You'll be seeing several posts in the coming week as I prepare for the #ScorchedTerroir event for September's #winePW. Here's my invitation. I couldn't decide on a single wine, so I'll be sharing wines from around the blog. Let's start on Greek island of Santorini.
I've always wanted to visit Santorini. Those whitewashed, cubist houses overlooking the turquoise Aegean and beaches comprised of black, red and white lava pebbles...looks like bliss. Until I get over there, I'll try one of their wines, close my eyes, and pretend that I'm there!
Santorini is what remains after an enormous volcanic eruption destroyed the island; it's largely a water-filled caldera and the most active volcanic center in the South Aegean Volcanic Arc.
The island was the site of the Thera eruption which some people claim is the source of the legend of Atlantis. In any case, during the Thera eruption, a large caldera formed that was surrounded by volcanic ash hundreds of yards deep. That definitely qualifies as scorched terroir, right?

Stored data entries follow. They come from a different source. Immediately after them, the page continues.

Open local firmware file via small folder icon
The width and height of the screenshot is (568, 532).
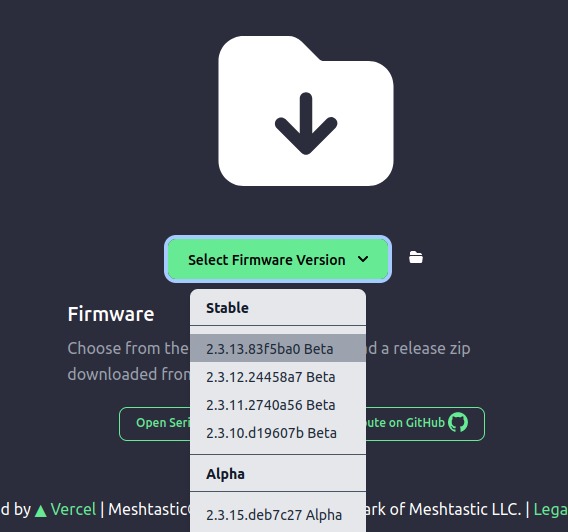416,257
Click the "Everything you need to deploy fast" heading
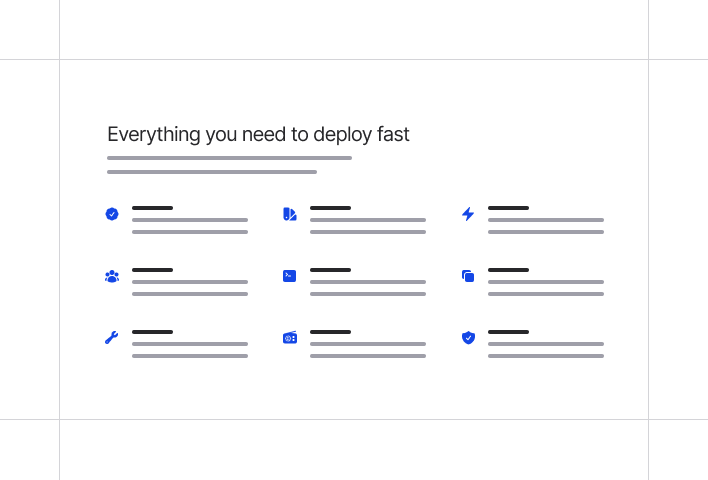The height and width of the screenshot is (480, 708). [258, 134]
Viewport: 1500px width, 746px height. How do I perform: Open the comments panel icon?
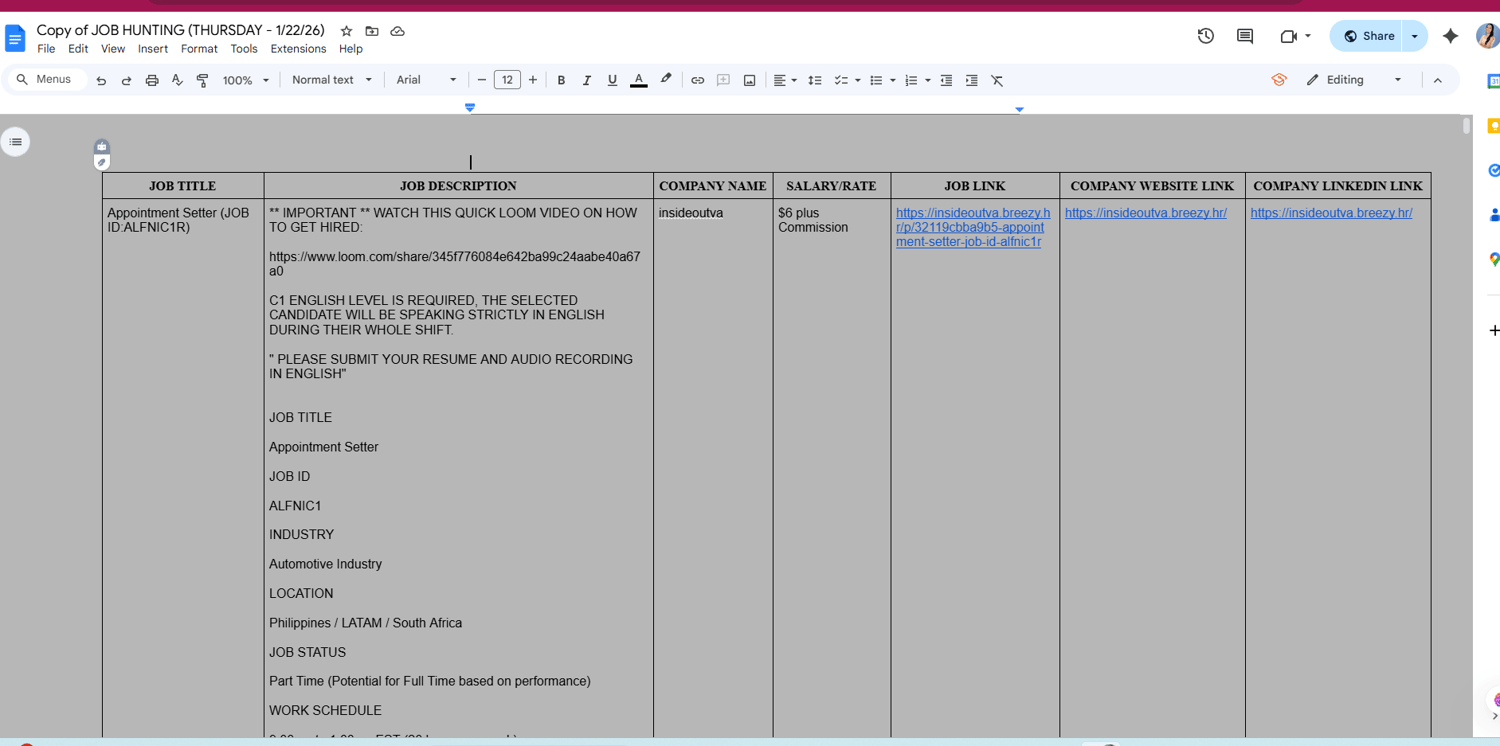[x=1245, y=36]
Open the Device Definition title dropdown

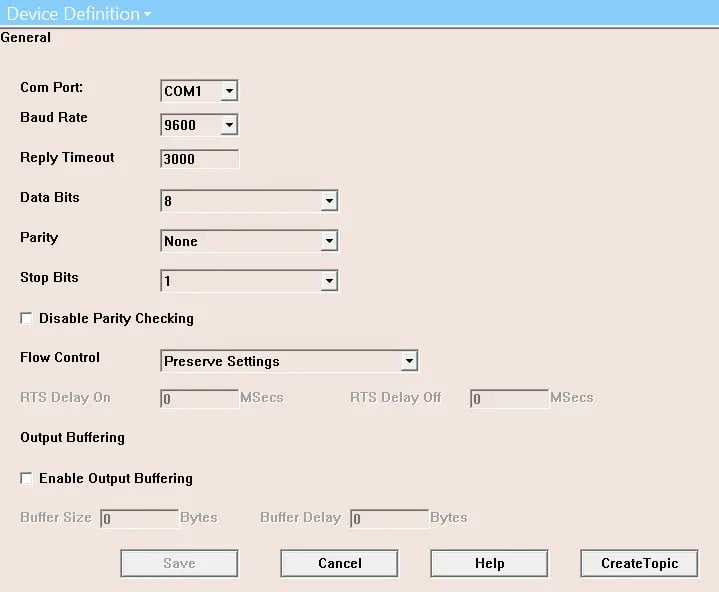point(79,14)
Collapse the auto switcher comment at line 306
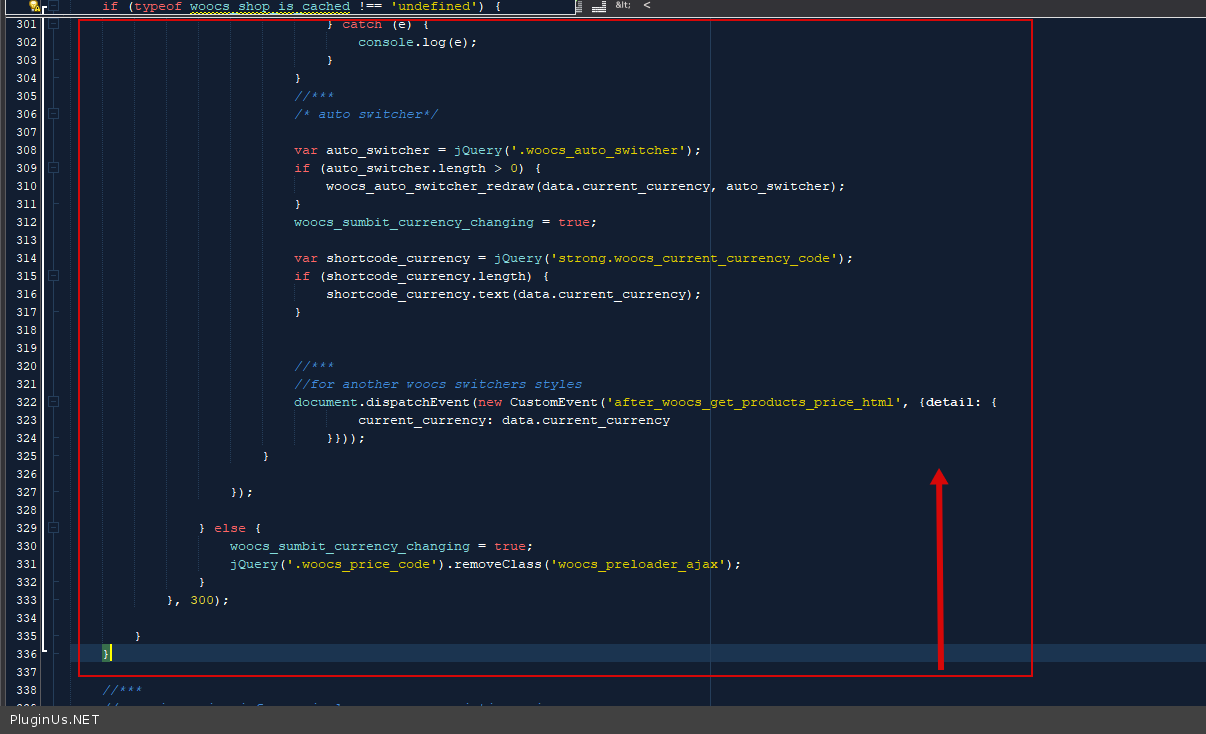 54,114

Santorini is one of the few winemaking regions that was never affected by phylloxera, a parasitic vine louse. So the vines have their original root stocks instead of being grafted onto the stocks of more resistant vines.
I tracked down Domaine Sigalas's Assyrtiko, pronounced A seer' tee ko. Crisp and unoaked, I found the pale gold wine to have intense minerality with distinct aromas of lemon blossom. It was the perfect pairing with some smoky, spicy clams.
Funny story: completely unaware of what I was pouring and why, my husband queried, "Does this seem smoky to you?" I picked my jaw up off the table and asked him to expand on that. After a second sip, he continued, "No, maybe I was imaging it...if you don't taste it. Do you taste the smoke?" I definitely did taste it, but thought it was only a figment of my imagination. But Jake confirmed it: Assyrtiko does have some discernible smokiness along with its sharp acidity.
On the Plate...
To go along with our smoky wine, I whipped up a smoky seafood dish that was so tasty, the boys licked their plates. Literally. I was going to tell them that that was not proper etiquette, but I was secretly tickled that they enjoyed the dinner that much. I took a deep breath and mentioned that they shouldn't lick their plates...in public!
- 2 pounds clams, scrubbed and dried
- 1/2 C chopped bacon (I used an applewood smoked, thick cut bacon)
- 1 onion, peeled and diced
- 2 garlic cloved, crushed
- 1 yellow bell pepper, deseeded and diced
- 1 red bell pepper, deseeded and diced
- 2 tomatoes, diced
- 1/2 C wine (I used some leftover red wine and saved the Assyrtiko for sipping)
- 1 T smoked paprika
- 1 t red pepper flakes
- 1 C fresh herbs, chopped (I used a mixture of parsley and mint)
- zest from 1 organic lemon
- freshly ground salt
- freshly ground pepper
- pasta (I used a gluten-free penne)
- olive oil
Cook the pasta and set aside. In a large, flat-bottom pan, cook the bacon in a splash of olive oil until the fat is rendered, but the bacon hasn't crisped. Add in the onions, garlic, and peppers. Cook until softened. Add in the tomatoes. Simmer until a thick sauce has formed. Pour in the wine and add the paprika, pepper flakes, and 1/2 C of the herbs. Season to taste with salt and pepper. Bring back to a simmer and place the clams in the pan. While the clams cook - once they are open, they are done! - spoon the sauce over the top of the shells.
To serve, remove the clams to a separate plate along with a little bit of the sause. Toss the cooked pasta into the remaining sauce. Add a splash of olive oil to make it glisten, then turn the pasta onto a serving platter. Sprinkle with the rest of the herbs and the lemon zest. Place the cooked clams on top of the pasta, top with the reserved sauce, and serve immediately. στην υγειά σας. Cheers!